Buitre
Buitre comiendo de la mano
Buitre muy hambriento
Una directiva europea hace disminuir drásticamente sus recursosPor Chechu González
Desde que se descubrió el origen del mal de las vacas locas (unas formas de vida no estudiadas llamadas priones), a los buitres les va de mal en peor. Parece ser que dicha enfermedad se extendió a causa de unas malas prácticas ganaderas. En algún lugar de Europa los ganaderos vendían las reses muertas, algunas infectadas con priones, a redes comerciales que después de desinfectar la carne la incluían en piensos para animales. Al comer esos piensos infectados nuevos animales se contagiaban, pues la desinfección no afecta a los priones.

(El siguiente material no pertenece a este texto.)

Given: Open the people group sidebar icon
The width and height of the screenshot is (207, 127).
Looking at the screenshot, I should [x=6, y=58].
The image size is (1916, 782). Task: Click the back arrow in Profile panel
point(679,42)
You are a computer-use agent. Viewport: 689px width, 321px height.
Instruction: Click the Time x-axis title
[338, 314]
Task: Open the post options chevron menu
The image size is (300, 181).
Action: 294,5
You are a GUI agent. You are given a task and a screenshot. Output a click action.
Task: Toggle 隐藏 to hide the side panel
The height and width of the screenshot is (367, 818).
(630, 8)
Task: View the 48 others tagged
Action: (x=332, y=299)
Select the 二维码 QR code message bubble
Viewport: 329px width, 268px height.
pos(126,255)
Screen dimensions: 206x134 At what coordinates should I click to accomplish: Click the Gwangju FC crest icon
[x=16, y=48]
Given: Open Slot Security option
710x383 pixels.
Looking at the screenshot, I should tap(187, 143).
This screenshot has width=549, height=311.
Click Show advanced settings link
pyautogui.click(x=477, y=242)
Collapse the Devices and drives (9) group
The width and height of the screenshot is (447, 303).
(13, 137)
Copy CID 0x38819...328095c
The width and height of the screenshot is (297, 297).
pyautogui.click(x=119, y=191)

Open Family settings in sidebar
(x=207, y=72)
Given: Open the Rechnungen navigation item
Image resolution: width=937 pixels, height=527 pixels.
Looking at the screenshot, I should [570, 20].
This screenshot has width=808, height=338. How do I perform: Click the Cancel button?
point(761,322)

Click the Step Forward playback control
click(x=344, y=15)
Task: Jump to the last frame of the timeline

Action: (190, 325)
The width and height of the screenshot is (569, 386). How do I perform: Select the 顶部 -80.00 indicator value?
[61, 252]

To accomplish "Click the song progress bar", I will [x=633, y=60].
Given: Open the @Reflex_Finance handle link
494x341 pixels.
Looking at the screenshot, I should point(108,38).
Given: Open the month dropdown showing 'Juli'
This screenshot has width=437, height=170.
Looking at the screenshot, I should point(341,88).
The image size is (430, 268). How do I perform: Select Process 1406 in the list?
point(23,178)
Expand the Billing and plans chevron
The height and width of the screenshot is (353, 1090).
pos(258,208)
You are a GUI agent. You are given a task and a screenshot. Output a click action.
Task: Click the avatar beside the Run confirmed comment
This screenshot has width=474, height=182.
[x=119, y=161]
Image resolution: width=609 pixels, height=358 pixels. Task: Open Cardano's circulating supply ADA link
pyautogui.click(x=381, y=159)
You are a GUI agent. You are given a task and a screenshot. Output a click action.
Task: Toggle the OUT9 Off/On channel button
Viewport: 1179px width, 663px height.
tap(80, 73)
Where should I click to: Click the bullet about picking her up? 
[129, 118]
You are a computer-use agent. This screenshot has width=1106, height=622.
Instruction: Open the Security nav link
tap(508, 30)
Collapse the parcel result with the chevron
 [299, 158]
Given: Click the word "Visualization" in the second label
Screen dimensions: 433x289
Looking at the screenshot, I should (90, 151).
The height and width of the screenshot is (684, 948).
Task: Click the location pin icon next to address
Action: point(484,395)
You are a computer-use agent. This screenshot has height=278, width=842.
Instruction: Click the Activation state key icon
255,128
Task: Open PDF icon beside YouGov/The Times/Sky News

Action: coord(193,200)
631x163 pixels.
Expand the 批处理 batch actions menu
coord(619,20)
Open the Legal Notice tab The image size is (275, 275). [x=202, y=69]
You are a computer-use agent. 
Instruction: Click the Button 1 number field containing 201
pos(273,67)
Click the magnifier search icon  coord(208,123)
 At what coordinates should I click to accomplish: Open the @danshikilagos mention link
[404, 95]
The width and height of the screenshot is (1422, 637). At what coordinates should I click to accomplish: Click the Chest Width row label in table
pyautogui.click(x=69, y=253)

Para parar dicha rueda y cortarla de raíz, poniendo en valor así de nuevo la carne de los ganaderos europeos, la Comisión Europea decidió que todas las reses muertas debían ser incineradas, en un proceso supervisado por las administraciones locales.
En nuestra Comunidad es la DGA la que se encarga de la eliminación de los cadáveres, mediante la empresa Sirasa.
Y he aquí el problema. Al elaborar la directiva la Comisión no contó con los animales carroñeros, que se quedaron sin uno de sus principales recursos: los restos del ganado muerto y abandonado por los ganaderos.
La carne europea se vende ahora sin que ninguna duda pese sobre ella, pero los buitres, zorros, martas, fuinas y demás animales que vivían de la carroña se han quedado sin sustento y causan problemas . "Atacan" al ganado.
Los buitres no pueden atacar, porque no tienen picos ni garras preparados para ello, pero sí pueden "asustar" al ganado y hacer que muera , por miedo o por aplastamiento.
También se ha dado el caso de animales carroñeros que han empezado a devorar una res todavía viva, pero inmóvil por enfermedad (reses moribundas) o por otra circunstancia.
Es tanta el hambre que pasan los buitres que, como se puede apreciar en las fotos que acompañan esta noticia, hasta se acercan a los seres humanos en busca de comida.
Desde Medio Natural se intenta paliar esta situación mediante comederos en los que se depositan deshechos de matadero con los que se alimenta a los buitres, para que no estén tan desesperados como para "atacar", o espantar al ganado.
Se espera que la población de estas aves se estabilice conforme a los recursos de los que disponen en la naturaleza, es decir, sin los aportes ganaderos de antes, aunque quizás para ello deban pasar unos años.